Required action:
Only the lines from the one containing "Given: Open the shopping cart icon" through the end of the data below are to be repeated, exactly as given, without pictures.

● ● ● ●

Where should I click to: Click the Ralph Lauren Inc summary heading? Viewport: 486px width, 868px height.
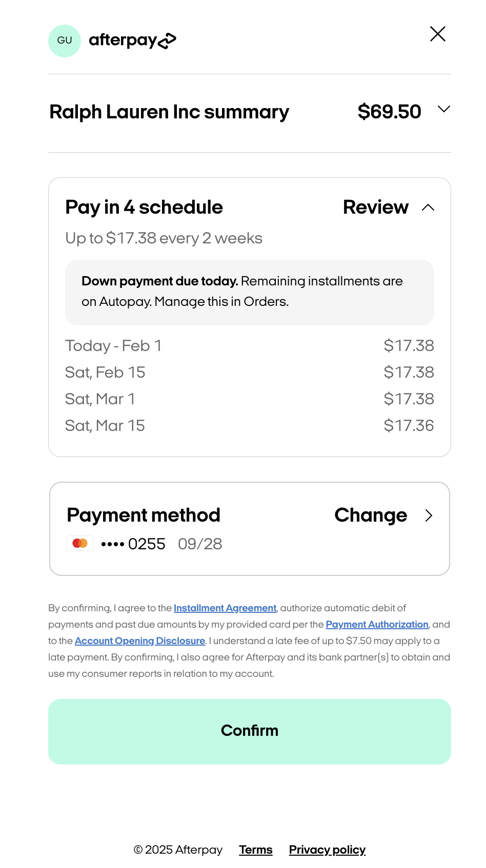[169, 112]
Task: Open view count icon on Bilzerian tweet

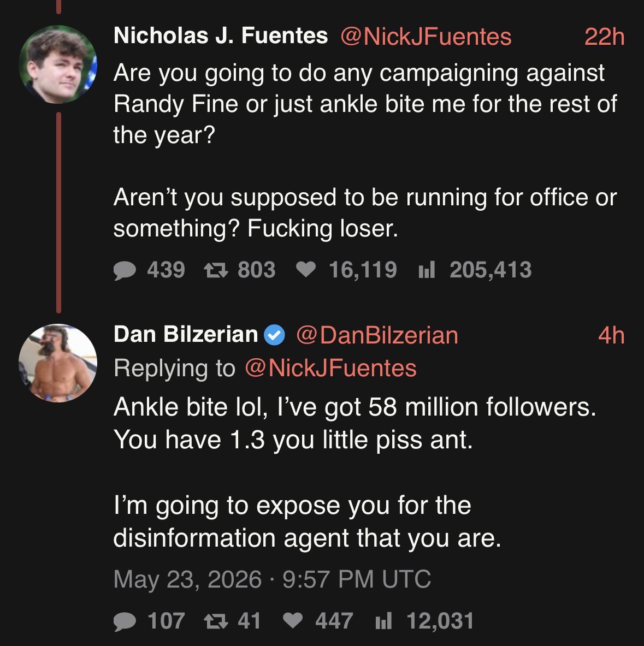Action: coord(383,621)
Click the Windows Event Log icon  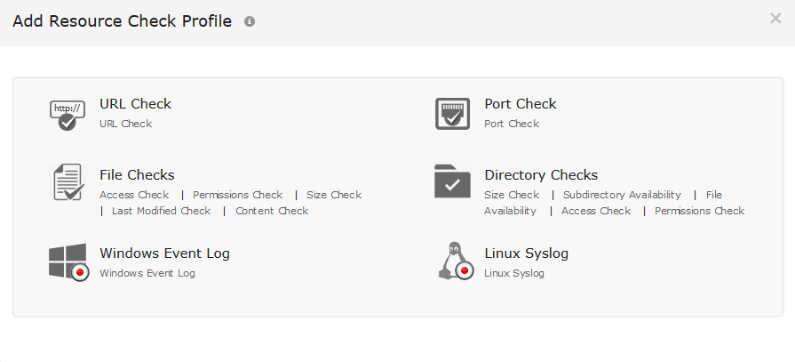coord(69,262)
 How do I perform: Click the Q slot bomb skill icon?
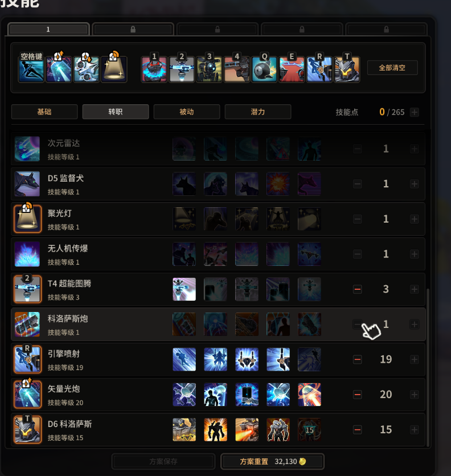264,69
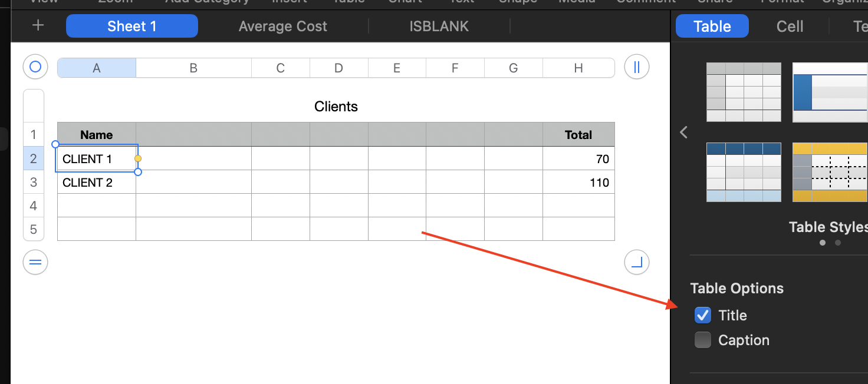This screenshot has height=384, width=868.
Task: Click the table resize corner handle
Action: tap(637, 263)
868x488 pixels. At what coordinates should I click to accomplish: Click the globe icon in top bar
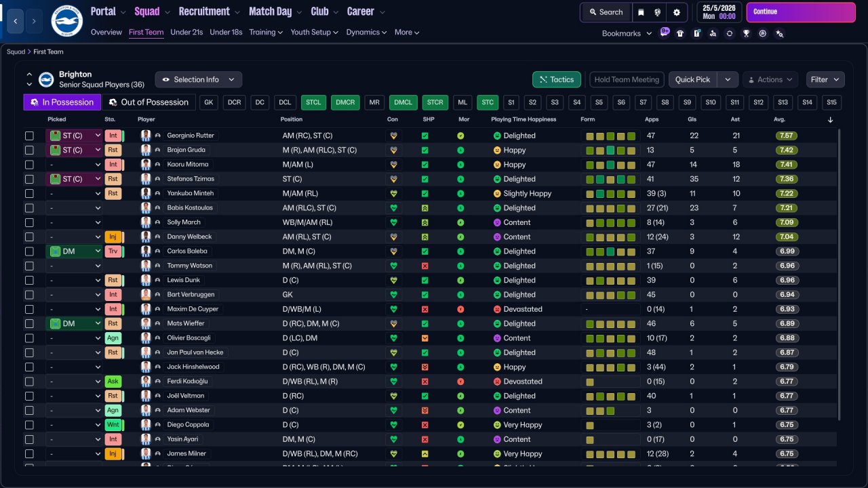[x=658, y=12]
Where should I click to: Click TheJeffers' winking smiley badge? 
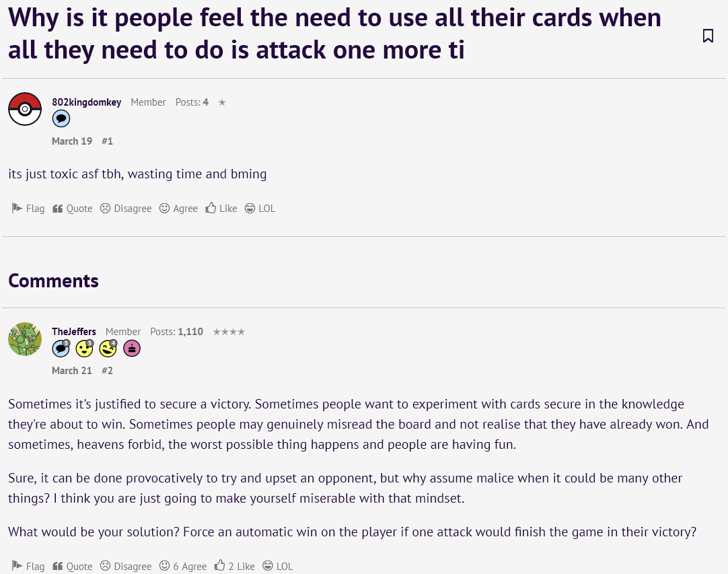click(108, 349)
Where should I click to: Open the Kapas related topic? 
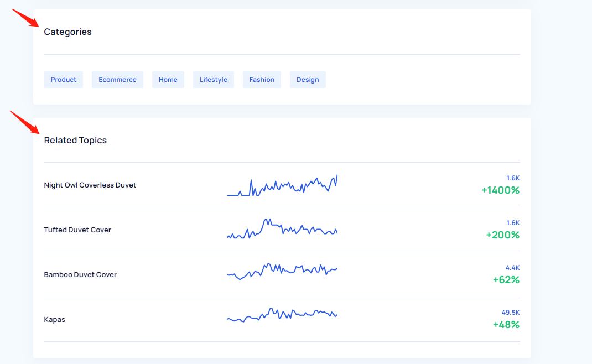(54, 320)
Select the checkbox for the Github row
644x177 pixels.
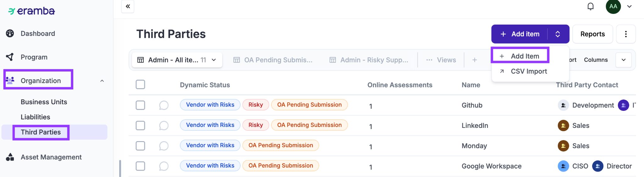click(x=140, y=105)
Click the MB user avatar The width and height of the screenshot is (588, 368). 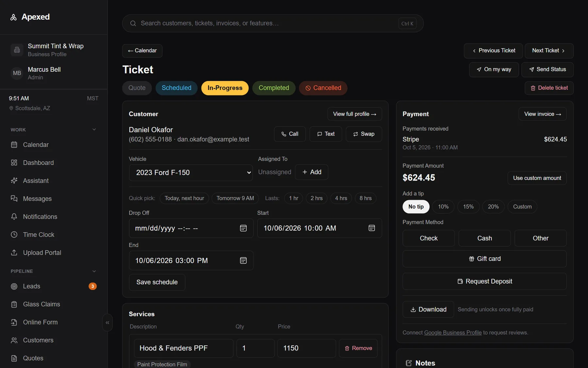click(x=17, y=73)
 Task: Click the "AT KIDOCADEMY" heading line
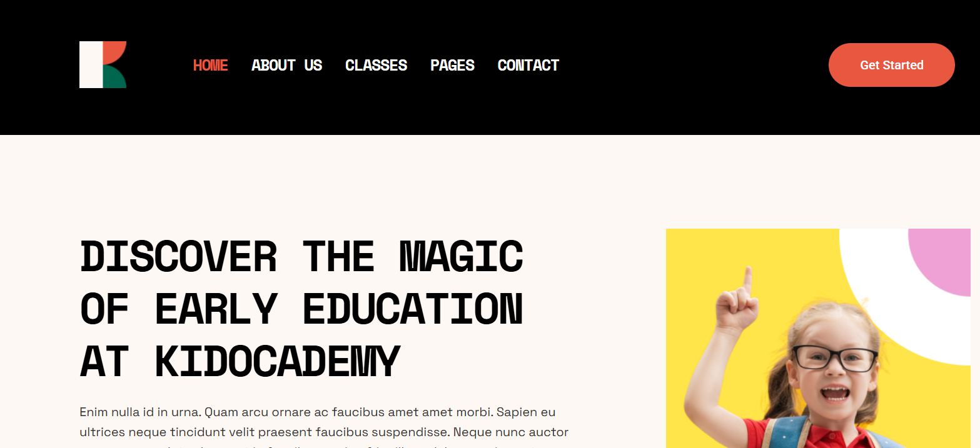[x=240, y=361]
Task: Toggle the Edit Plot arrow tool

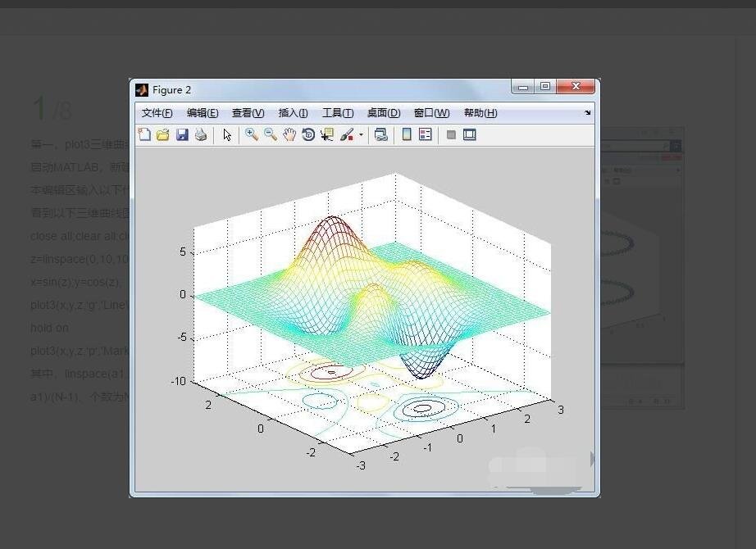Action: pos(227,135)
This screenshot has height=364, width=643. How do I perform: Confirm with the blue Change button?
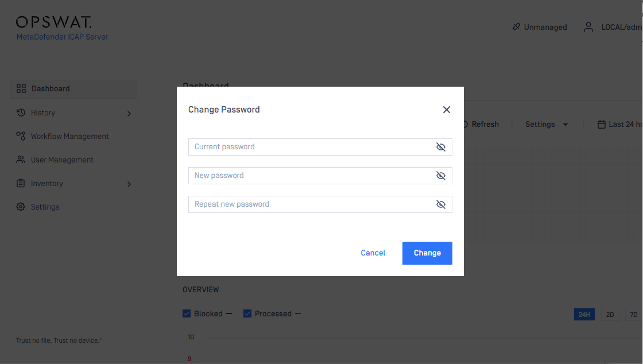click(x=427, y=253)
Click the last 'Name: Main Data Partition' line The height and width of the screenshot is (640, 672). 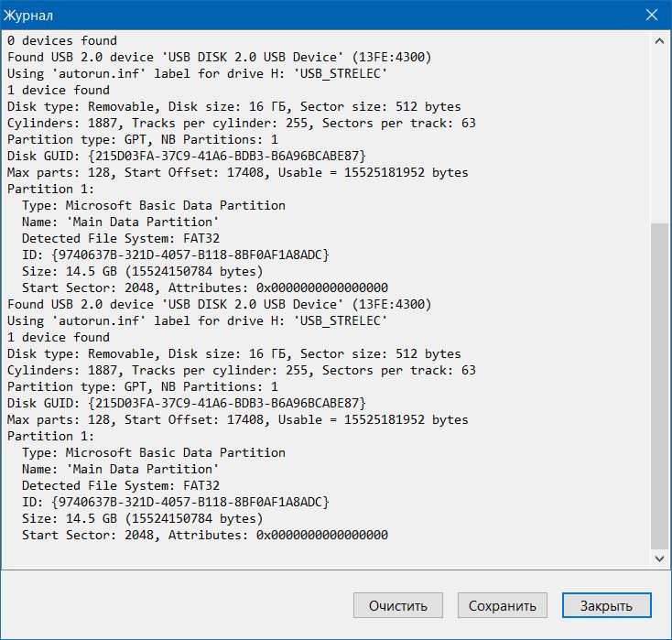tap(120, 469)
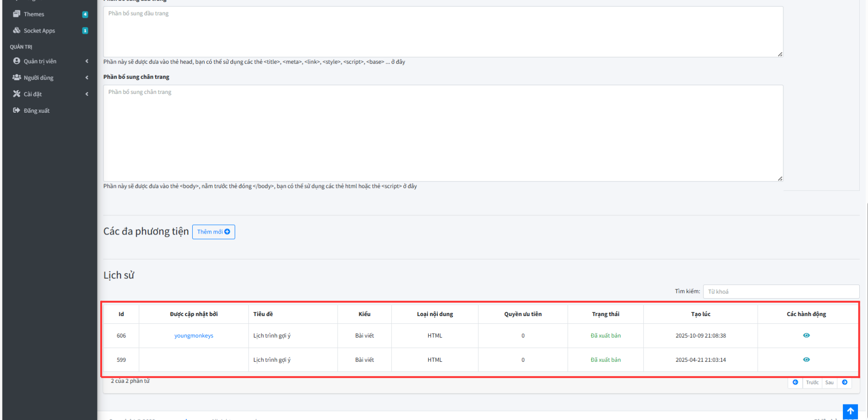The image size is (868, 420).
Task: Click into the Phần bổ sung chân trang textarea
Action: [442, 133]
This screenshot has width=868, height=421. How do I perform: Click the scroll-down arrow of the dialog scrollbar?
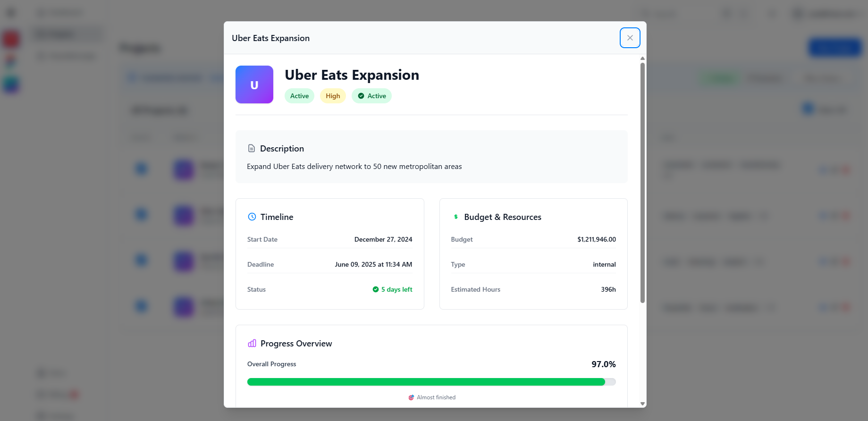point(642,404)
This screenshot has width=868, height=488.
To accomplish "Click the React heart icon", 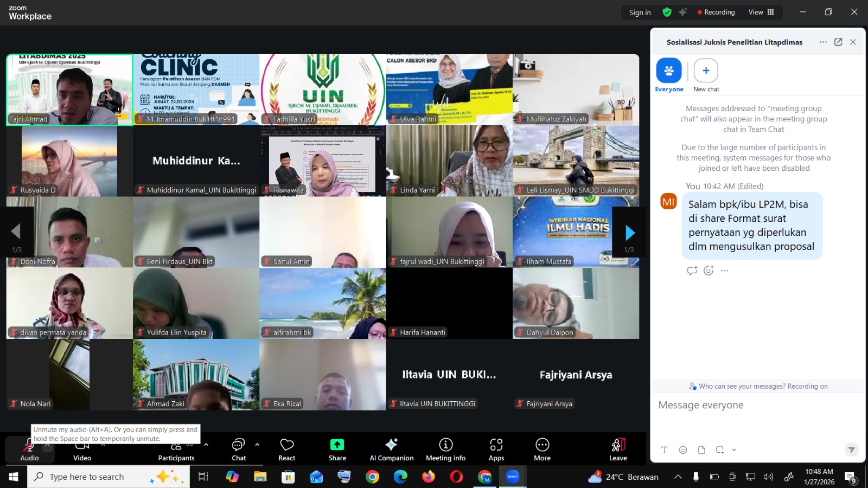I will [x=286, y=450].
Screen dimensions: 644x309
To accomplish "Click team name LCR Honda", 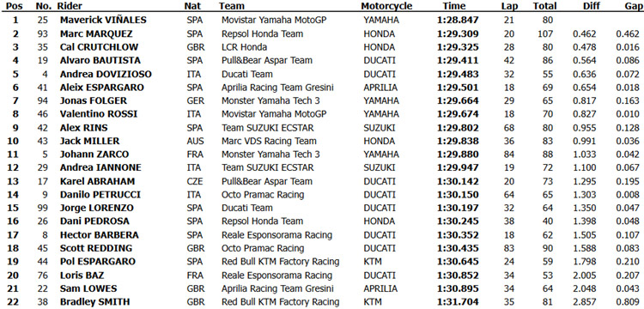I will pyautogui.click(x=244, y=47).
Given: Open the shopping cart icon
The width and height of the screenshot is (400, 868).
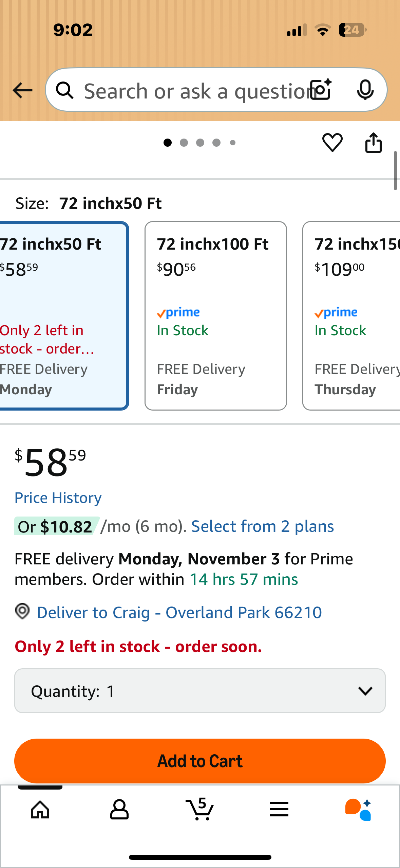Looking at the screenshot, I should [200, 810].
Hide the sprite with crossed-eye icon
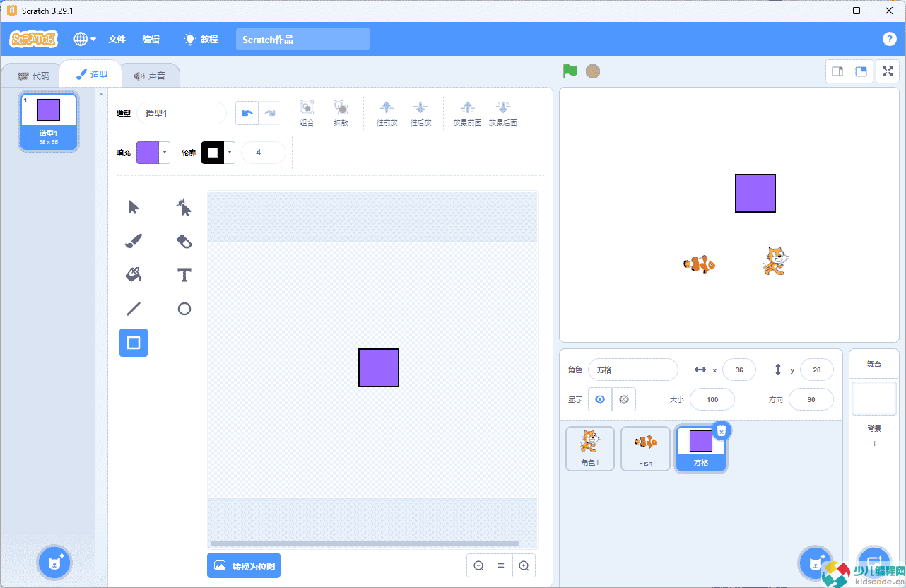The image size is (906, 588). (623, 399)
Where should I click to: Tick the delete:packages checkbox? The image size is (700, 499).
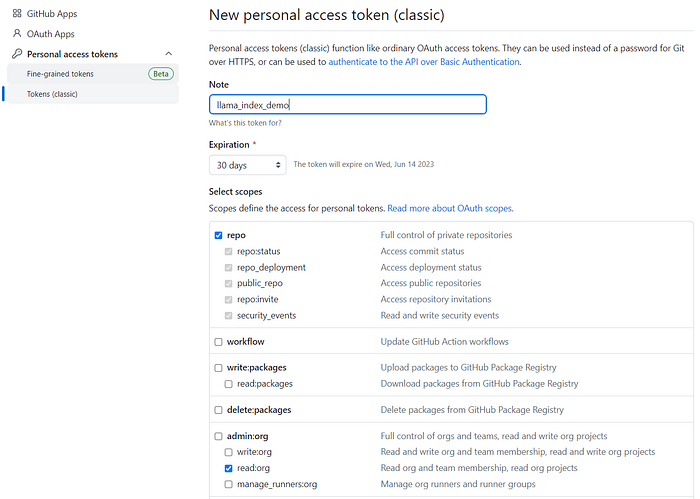pyautogui.click(x=218, y=410)
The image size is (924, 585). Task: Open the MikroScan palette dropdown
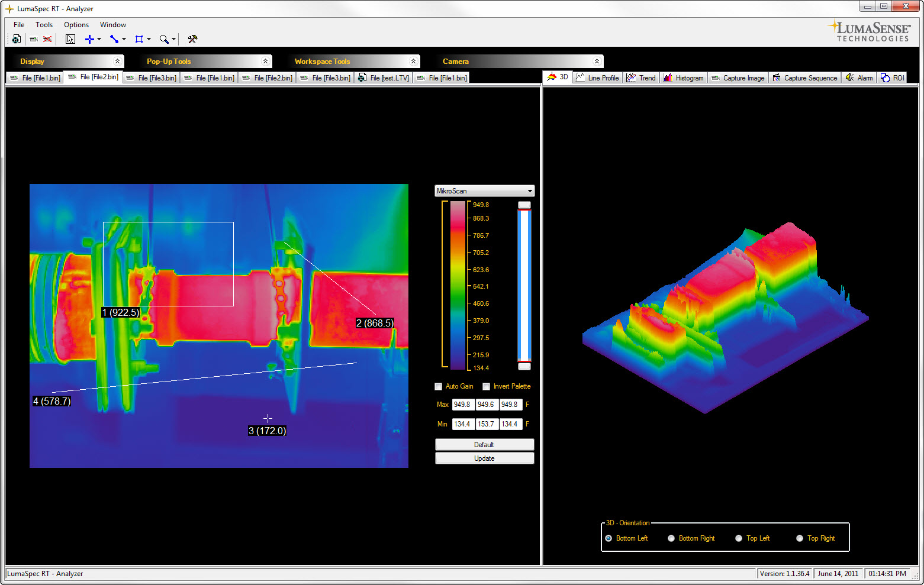point(529,190)
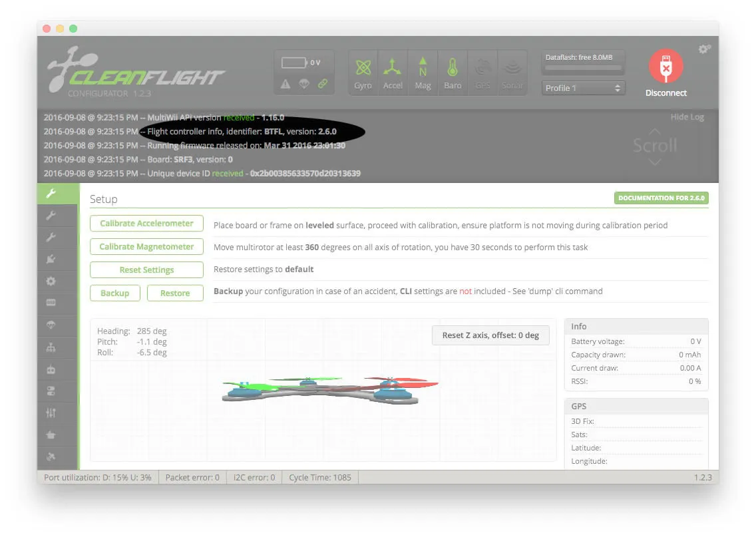
Task: Click the Mag compass sensor indicator
Action: tap(423, 73)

● ● ● ●

Exercise answer:
Given: Open the shopping cart icon
The width and height of the screenshot is (400, 868).
Looking at the screenshot, I should [200, 810].
Hide the sprite with crossed-eye icon
The image size is (906, 588). (623, 399)
Where should I click to: Tick the delete:packages checkbox? The image size is (700, 499).
pyautogui.click(x=218, y=410)
The image size is (924, 585). Task: Open the MikroScan palette dropdown
point(529,190)
Task: Click the Mag compass sensor indicator
Action: tap(423, 73)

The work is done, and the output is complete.